Zulüm dönemini anlattığı şarkılarına bir yenisini ekleyen Süvari’nin ’13 Gece’ ismini verdiği eserine, en anlamlı yorum Gökhan Açıkkollu’nun eşi Tülay Açıkkkollu’dan geldi:
“13 Gece…” Bizim için 13 kara gece… 13 gün görmeden, ne olduğunu bilmeden, caresiz bir bekleyiş. 13 gün çırpınışlarımızın sonuçsuz kalması… 13 gün tüm ömrümüzün dönüm noktası. 13 kara gecenin ardından eşimin ellerimizden şehit olarak sonsuzluğa kayıp gitmesi… Bu çalışmanızdan dolayı sonsuz teşekkürler, minnetler size. Bu eserin her bir satırının benim için ne anlam ifade ettigini bilemezsiniz. Burda söyleyebileceğim tek şey şudur ki: Bu eserin sözleri 13 gün, 13 gece hiç görüsemediğim, sesini bir kez olsun duyamadığım eşime söylemek istediklerim ve onun bana söyledikleri sanki… Teselliler, özlemler, hasretle, acıyla, tevekkül içerisinde bir bekleyiş… Kavuşmak ahirete kaldı ama geride onunla gurur duyan, Rabbine sonsuz hamdeden eş ve evlatlar bıraktı elhamdulillah. Emeğinize, yüreğinize sağlık. Rabbim çalışmalarınızı hayra vesile eylesin. Sessiz çığlıkların her daim sesi olmanız temennisiyle. Sonsuz teşekkürler…

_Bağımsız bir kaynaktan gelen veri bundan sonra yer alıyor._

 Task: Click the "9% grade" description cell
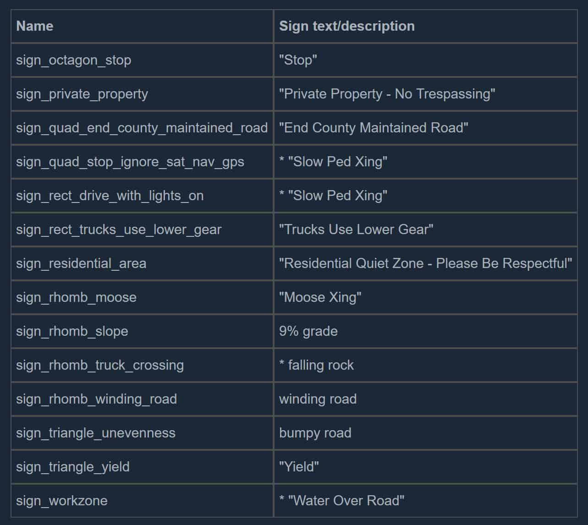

’13 Gece’ Aşk mı desem, hasret mi bu, yüreğimi dağlayan?
Bir alev mi, fer mi yoksa, gözlerimden damlayan?
Bu ayrılık pek zamansız, yalansız ve hiç yoktan;
Biter gülüm, diner sızım, duy sesimi vazgeçme.
İki tomurcuk, bir taze gül fidanı ardımda,
Yıldızlarımı karartan onüç gece yadımda,
Onulmaz derin yaralar kolumda kanadımda,
Geçer gülüm, diner sızım, duy sesimi vazgeçme.
Belki bir baharın ilk demi, ilk yağmur,
Belki bir yaz günü ilk güneşin olur,
Belki de ansızın karşında durur,
“Gel” derim “yanıma”, kollarım açık.